If it doesnt fit indias marnie id love it for zelda.

we need something non rubbing!


----------



## babycham2002

Id love the harness if it doesnt go please


----------



## babycham2002

Pointermum said:


> Myhermes is good for parcels like that


I agree
I have started using My hermes lately and am impressed thus far


----------



## SixStar

Ingrid25 said:


> does anyone have a leather collar or a head collar (halti etc) that would fit daisy?
> Also are there any medium cat carriers that are still secure that would fit a medium sized cat in?
> 
> Thanks





SixStar said:


> I have a plastic cat carrier that you're welcome to - unsure what postage would be though as it's quite obviously bulky (but light).


Ingrid did you want the cat carrier?


----------



## Indiandpuppy

I would love the pink harness if still available


----------



## BeauNoir

Perfect for Princess Marnie - drop me a PM with your details.  
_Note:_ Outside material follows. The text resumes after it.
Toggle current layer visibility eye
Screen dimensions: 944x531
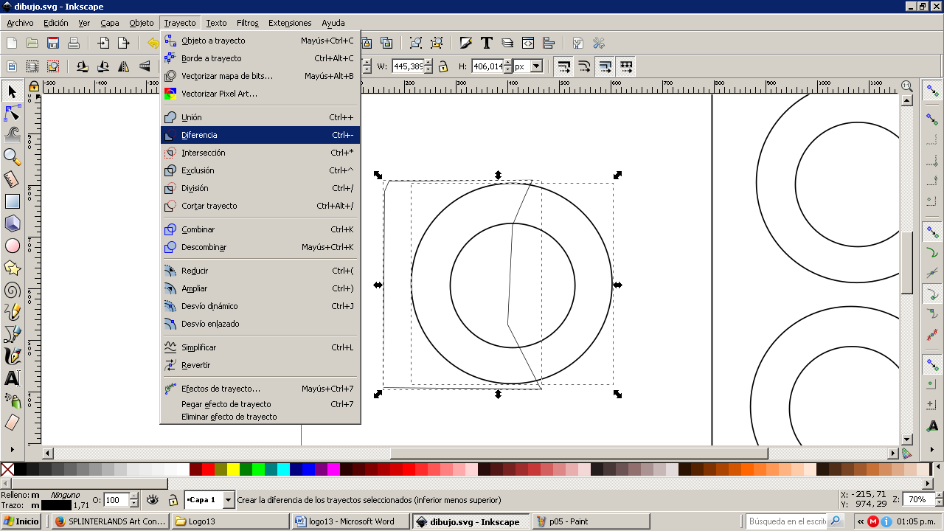tap(153, 500)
I am currently going through everything in my 'dog cupboard' (the entire huge cupboard under the stairs) so will be posting more stuff over the next few days.


----------



## BeauNoir

Right, I also have most of a box of fish4dogs fishy twists, the dogs do like these but (I'll be perfectly honest) I do not like the smell it leaves on their bed/carpet/sofa so they only get them on bed wash day really or outside and with winter coming, there is going to be less opportunities.

So - I will split them into 200g sandwich bags, I should have 6 or 7 bags up for grabs. Anyone interested?


----------



## Canine K9

BeauNoir said:


> Right, I also have most of a box of fish4dogs fishy twists, the dogs do like these but (I'll be perfectly honest) I do not like the smell it leaves on their bed/carpet/sofa so they only get them on bed wash day really or outside and with winter coming, there is going to be less opportunities.
> 
> So - I will split them into 200g sandwich bags, I should have 6 or 7 bags up for grabs. Anyone interested?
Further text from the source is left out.